O que preocupa os especialistas, no entanto, é a falta de evidências e avaliação robusta sobre o que funciona ou não, visto que todo dado concreto se apoia num contexto de pandemia. “Ou o impacto é nulo ou muito frágil. Precisamos, a partir de uma definição mais ampla, avaliar para pôr em escala nas escolas públicas”, diz.
Mesmo a experiência internacional se mostra insuficiente. “Em outros países, há falta de evidências robustas sobre educação remota, sendo majoritariamente negativas na educação básica. No Brasil, dadas as desigualdades sociais e regionais, assim como a falta de infraestrutura de conectividade, é perigoso adotar em larga escala políticas que envolvam um componente remoto sem antes testá-las e avaliar seus resultados em um projeto-piloto”, ressalta o texto do relatório.
O documento mostra os exemplos do Uruguai e União Europeia, que têm políticas nacionais robustas, prévias à pandemia. Por lá, a educação contava com estratégias de tecnologias educacionais bem definidas e suporte governamental. Na Austrália, antes da pandemia, também já havia desenho e implementação de estratégias nacionais de fomento a metodologias de ensino e aprendizagem mais “mão na massa”. A China, além da mobilização nacional, adotou estratégias descentralizadas e delegou às escolas decisões para que os educadores pudessem definir as melhores abordagens.
ACESSO Antônio Bresolin reforça que, dependendo de como a educação híbrida é implementada, ela pode aumentar desigualdades, pois pode privilegiar e dar mais condições de uso de tecnologia a estudantes com condição socioeconômica mais favorável. “Sem cuidado, os mais vulneráveis e com menos acesso vão continuar sendo excluídos do uso dessa tecnologia. É preciso olhar para a questão da equidade e prevenir uma precarização”.
A implementação passa ainda pela formação de professores para conhecerem e escolherem as melhores tecnologias de acordo com a proposta pedagógica. “A aprendizagem híbrida deve ser usada para ampliar possibilidades de aprendizado dos estudantes, nunca substituir o professor, que tem papel ativo na mediação do uso das tecnologias. Carga horária das atividades presenciais nas escolas não pode e não deve ser reduzida”, diz.

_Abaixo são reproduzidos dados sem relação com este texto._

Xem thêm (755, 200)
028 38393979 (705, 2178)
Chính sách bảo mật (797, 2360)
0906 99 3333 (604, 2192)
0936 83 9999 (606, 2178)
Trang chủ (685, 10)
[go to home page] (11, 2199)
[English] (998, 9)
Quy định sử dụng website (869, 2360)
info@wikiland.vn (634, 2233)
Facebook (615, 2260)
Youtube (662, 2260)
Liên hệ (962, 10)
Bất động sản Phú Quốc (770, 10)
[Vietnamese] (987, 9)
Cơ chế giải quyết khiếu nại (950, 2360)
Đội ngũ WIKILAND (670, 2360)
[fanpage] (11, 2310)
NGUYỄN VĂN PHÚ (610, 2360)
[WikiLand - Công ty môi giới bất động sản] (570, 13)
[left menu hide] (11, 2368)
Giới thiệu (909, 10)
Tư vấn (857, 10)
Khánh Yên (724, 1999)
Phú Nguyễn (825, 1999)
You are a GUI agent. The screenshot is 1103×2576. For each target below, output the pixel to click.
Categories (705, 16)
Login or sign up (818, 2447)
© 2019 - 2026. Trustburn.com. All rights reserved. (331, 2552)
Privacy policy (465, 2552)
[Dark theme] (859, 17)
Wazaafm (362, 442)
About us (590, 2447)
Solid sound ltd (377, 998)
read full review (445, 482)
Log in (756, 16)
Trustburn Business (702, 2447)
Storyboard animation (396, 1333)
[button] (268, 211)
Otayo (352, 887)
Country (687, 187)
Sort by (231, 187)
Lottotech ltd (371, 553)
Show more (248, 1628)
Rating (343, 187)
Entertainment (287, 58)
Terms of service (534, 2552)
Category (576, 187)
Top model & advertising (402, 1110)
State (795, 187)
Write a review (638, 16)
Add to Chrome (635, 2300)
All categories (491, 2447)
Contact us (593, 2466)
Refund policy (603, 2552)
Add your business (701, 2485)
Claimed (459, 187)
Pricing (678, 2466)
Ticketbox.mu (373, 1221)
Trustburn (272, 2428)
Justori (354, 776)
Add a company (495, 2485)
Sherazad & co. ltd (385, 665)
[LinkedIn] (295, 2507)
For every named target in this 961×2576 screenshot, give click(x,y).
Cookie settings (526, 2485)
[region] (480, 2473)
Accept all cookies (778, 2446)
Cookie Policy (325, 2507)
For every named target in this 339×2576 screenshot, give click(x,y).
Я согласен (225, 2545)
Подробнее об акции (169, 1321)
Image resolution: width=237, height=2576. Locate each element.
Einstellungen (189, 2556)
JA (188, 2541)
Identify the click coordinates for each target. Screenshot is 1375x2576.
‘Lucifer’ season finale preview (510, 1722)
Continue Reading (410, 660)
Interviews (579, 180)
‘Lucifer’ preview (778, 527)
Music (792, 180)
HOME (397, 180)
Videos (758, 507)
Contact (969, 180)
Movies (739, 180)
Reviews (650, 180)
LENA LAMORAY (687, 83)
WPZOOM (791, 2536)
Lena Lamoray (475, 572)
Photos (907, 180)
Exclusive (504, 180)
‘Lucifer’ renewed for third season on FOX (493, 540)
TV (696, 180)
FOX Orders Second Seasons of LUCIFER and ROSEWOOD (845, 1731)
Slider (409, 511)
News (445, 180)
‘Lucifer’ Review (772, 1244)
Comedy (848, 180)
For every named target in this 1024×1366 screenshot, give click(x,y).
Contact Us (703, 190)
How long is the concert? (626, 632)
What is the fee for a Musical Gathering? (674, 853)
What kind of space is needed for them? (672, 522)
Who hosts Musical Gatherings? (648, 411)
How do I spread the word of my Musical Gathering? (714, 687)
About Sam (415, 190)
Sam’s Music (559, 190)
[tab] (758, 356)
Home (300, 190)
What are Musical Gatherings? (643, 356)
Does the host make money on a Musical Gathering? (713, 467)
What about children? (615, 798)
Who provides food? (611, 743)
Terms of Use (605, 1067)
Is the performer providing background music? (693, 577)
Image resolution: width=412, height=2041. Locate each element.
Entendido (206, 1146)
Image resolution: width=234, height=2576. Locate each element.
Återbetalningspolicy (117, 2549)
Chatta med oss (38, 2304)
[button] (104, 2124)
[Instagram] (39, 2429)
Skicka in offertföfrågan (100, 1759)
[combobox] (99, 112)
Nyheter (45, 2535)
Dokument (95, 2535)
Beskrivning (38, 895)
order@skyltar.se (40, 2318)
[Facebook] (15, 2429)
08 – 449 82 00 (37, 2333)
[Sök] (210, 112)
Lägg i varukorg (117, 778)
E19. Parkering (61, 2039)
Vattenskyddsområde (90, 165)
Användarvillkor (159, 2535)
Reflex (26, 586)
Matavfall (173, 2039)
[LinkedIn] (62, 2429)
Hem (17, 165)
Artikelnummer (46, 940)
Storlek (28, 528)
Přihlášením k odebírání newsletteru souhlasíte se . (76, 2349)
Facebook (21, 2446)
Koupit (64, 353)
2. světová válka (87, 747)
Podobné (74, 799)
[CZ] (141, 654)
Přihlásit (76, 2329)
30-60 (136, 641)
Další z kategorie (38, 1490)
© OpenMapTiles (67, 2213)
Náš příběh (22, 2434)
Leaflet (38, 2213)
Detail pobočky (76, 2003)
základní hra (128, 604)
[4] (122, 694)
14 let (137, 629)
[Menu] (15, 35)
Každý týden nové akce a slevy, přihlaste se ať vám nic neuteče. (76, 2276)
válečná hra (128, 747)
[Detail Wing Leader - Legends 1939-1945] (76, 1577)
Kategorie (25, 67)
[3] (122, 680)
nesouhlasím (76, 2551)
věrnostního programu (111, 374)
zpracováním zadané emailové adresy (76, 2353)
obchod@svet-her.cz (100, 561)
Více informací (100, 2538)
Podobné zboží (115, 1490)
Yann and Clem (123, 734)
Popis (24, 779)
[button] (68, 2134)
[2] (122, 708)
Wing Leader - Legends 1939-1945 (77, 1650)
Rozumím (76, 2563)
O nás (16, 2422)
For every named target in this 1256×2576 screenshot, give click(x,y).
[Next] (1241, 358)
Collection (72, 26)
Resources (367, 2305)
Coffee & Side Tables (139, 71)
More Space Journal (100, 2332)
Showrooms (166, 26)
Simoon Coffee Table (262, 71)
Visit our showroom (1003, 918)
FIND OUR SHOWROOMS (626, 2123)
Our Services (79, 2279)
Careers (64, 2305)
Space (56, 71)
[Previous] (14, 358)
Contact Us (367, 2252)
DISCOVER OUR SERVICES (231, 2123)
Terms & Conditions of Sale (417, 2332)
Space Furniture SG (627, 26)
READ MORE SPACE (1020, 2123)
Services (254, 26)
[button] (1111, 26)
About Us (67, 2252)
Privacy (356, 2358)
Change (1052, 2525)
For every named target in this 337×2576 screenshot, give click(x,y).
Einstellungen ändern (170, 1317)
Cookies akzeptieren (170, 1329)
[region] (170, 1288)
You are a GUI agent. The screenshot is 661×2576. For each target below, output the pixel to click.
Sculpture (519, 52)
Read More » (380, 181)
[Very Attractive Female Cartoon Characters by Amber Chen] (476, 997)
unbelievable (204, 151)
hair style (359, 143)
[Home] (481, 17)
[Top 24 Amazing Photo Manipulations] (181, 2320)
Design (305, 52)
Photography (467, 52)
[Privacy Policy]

Outra questão importante tem a ver com o currículo: “A estrutura curricular, o projeto político-pedagógico e objetivos devem estar muito claros para que a tecnologia esteja a favor e não paute o que o estudante vai aprender”. Apesar de iniciativas em curso, a questão ainda não foi regulamentada no Brasil. Para o diretor-executivo do D3e, sem coordenação do governo federal, o risco de as discussões se arrastarem é ainda maior.
O documento é resultado de uma colaboração entre várias organizações: Dados para um Debate Democrático na Educação (D3e); Transformative Learning Technologies Lab (TLTL), da Universidade de Columbia (Estados Unidos); Fundação Telefônica Vivo; e Lemann Center for Entrepreneurship and Educational Innovation in Brazil, da Universidade de Stanford (Estados Unidos).